Supporting the remote workplace
“Sorry, the computers are slow today!” Who has not stood in line at an airline ticket counter or bank teller and heard this apology? For the customer, it’s frustrating. For the business, it can mean lost revenue or even lost customers. For the IT organization responsible for providing the service, it means another difficult discussion with business managers.

Supporting workers in branches and other remote locations is a growing challenge for IT. Survey data from Nemertes Research indicates 27 percent of workers work away from their workgroups, and 62 percent of companies plan to further increase branch office locations in 2007. For IT, the challenge is to provide personal and corporate applications to remote workers while maintaining data security and holding down costs. This has led an increasing number of IT organizations to implement remote application delivery systems based on Citrix Presentation Server or Microsoft® Terminal Services. And Microsoft’s recent release of Remote Desktop Protocol (RDP) 6.0 and planned enhancements to terminal services in Windows Server 2008 promise to drive application delivery into even smaller enterprises.

While application delivery solves many problems, it adds layers of complexity to IT support of a company’s most critical business processes like sales, order processing and customer support. No one would deploy an application without testing for quality and performance. Now—thanks to HP Performance Center software—IT can perform comprehensive performance testing of applications and the complete application delivery system prior to deployment. This paper explains why performance testing of application delivery systems is so critical, how it is done and why nearly four out of five companies using an automated load testing solution use HP Performance Center software.

Application delivery—a solution with its own problems
Traditional desktop computing deploys personal applications like spreadsheet and word processing programs onto each worker’s PC. In addition, client software and browsers provide access to corporate applications running in the data center.

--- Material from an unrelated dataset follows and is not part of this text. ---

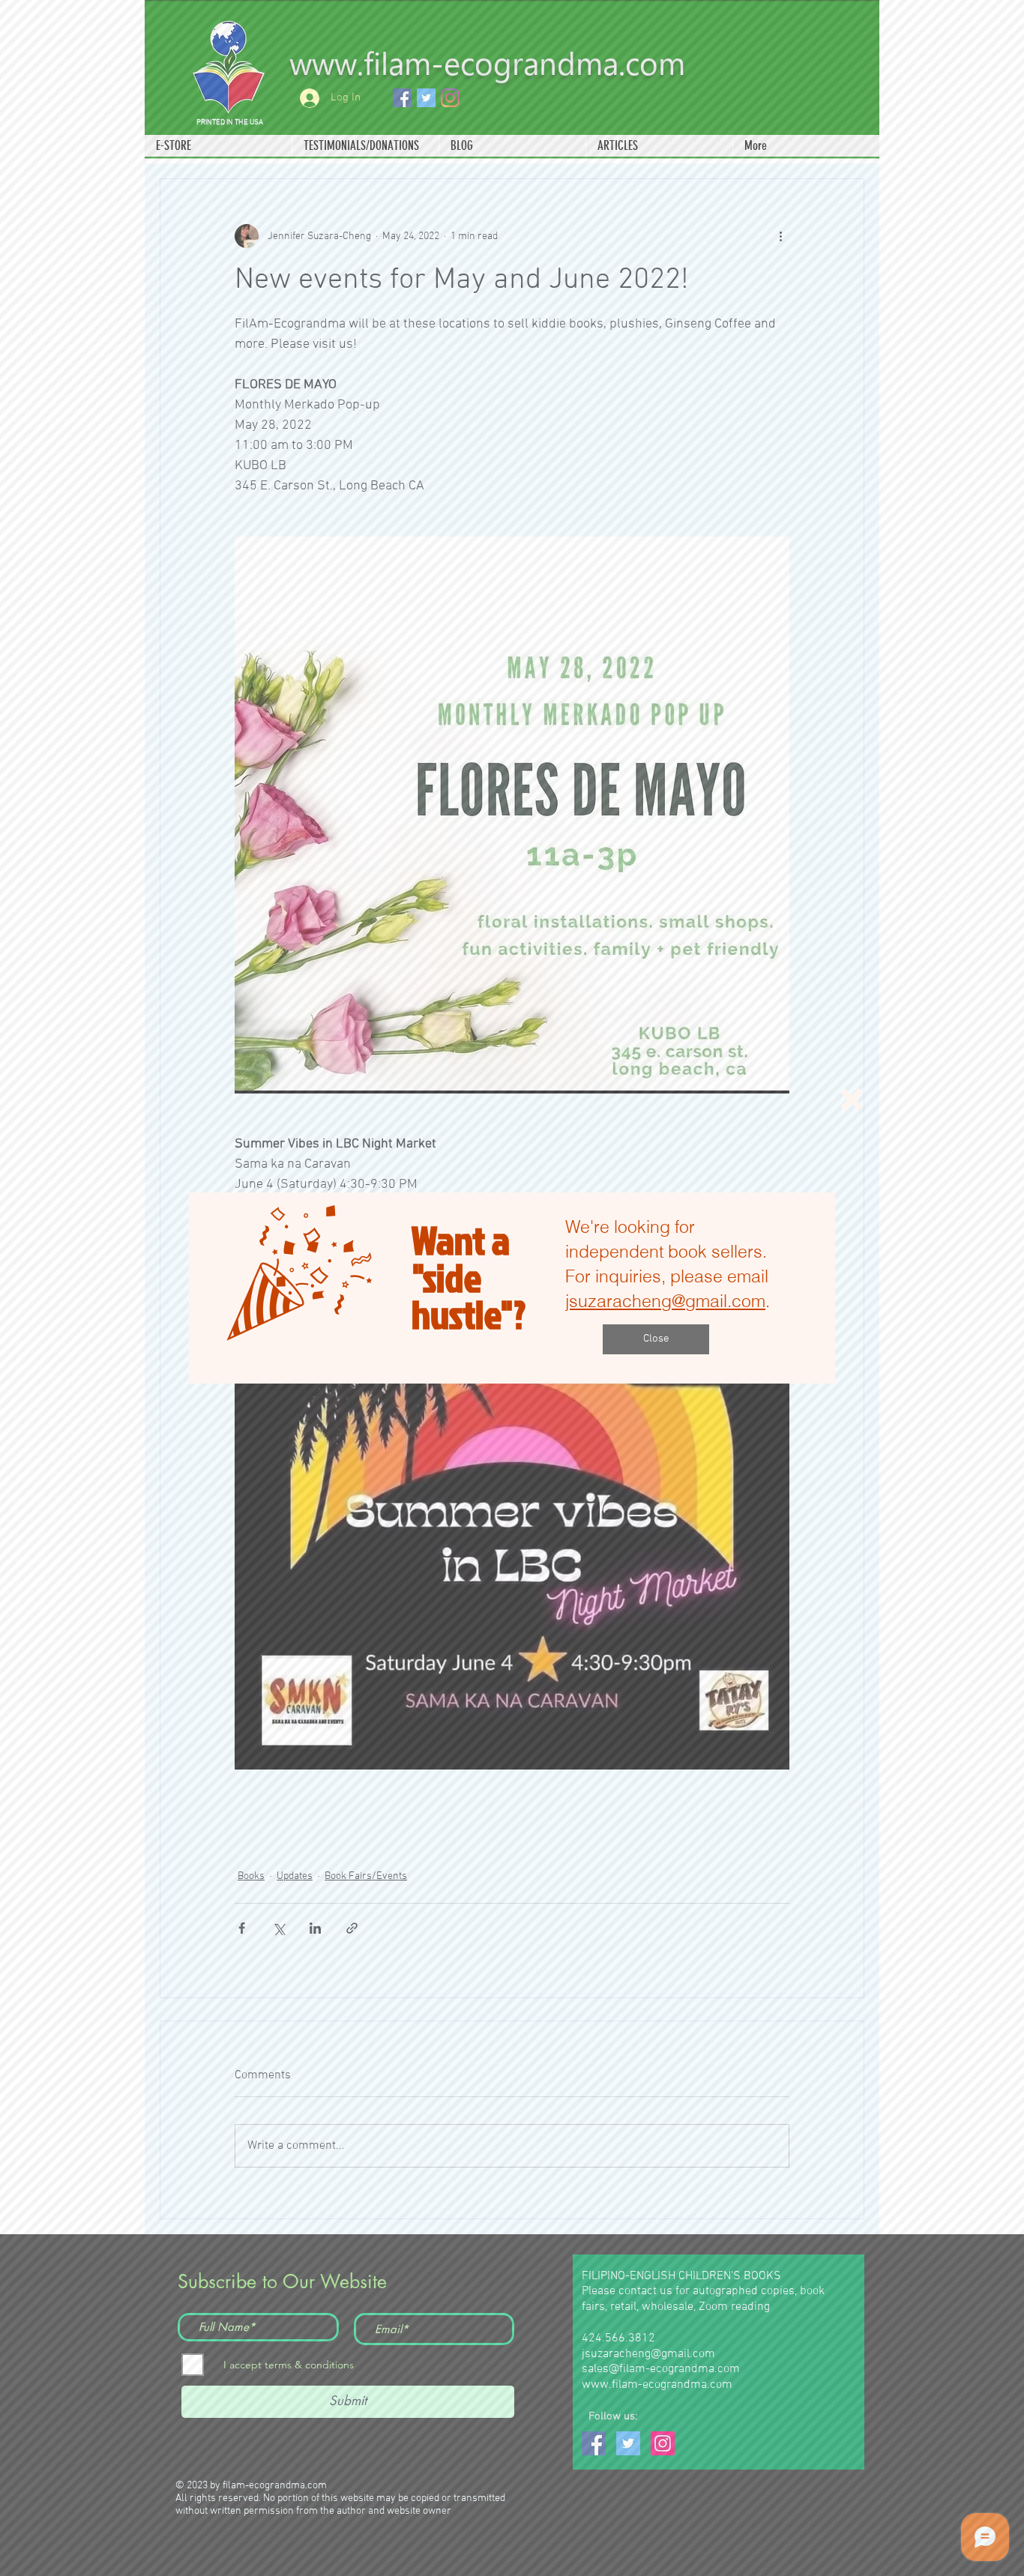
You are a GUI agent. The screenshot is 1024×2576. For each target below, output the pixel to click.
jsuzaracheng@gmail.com (665, 1301)
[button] (851, 1099)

This is shown in Figure 1. While fulfilling the concept of “personal computing” that arose with the PC itself, desktop computing challenges IT to keep desktop applications up-to-date, and it distributes sensitive corporate data to locations that usually lack the security of the data center.

The alternative approach is server-based computing enabled by application delivery systems. Server-based computing moves corporate applications, data and personal applications like spreadsheets and word processing to data center servers. There, data is more secure, and applications can be maintained and updated more easily and at less cost than when they are distributed to individual PCs.

Access to server-based applications is provided by application delivery systems like Citrix Presentation Server and Microsoft Terminal Services. These systems remote the user interface of server-based applications to PCs connected locally or over a wide-area network (WAN). A PC user appears to be running an application on Microsoft Windows right on the desktop, but actually a local “thin client” presentation layer is interacting with the application on the server. See Figure 2.

But Figure 2 doesn’t tell the whole story. While solving one set of problems, application delivery presents new ones—it introduces additional hardware and software layers that must be traversed by each keystroke and mouse click (Figure 3).

Most obvious is the presentation services layer itself. It may co-exist on an application server, be off-loaded to a separate piece of hardware or even run on a server farm dedicated to that purpose. But there is more. There must be authentication and security. Application delivery software must include new functionality for connection management and other administration functions. It can include accelerators that compress data for transmission over the WAN. Access to presentation servers is often managed by load balancers. And that’s just within the data center. To get that far, users must often traverse an encrypted virtual private network (VPN) overlaid on the WAN. Like everything in IT, application delivery has its price.

In working with hundreds of customers, our experience indicates remote access solutions are one of the most common causes of unacceptable performance in deployed applications. How do you know—before deployment—response times and transaction throughput will meet user expectations and service level agreements under real-world workloads and transaction volumes? You test it.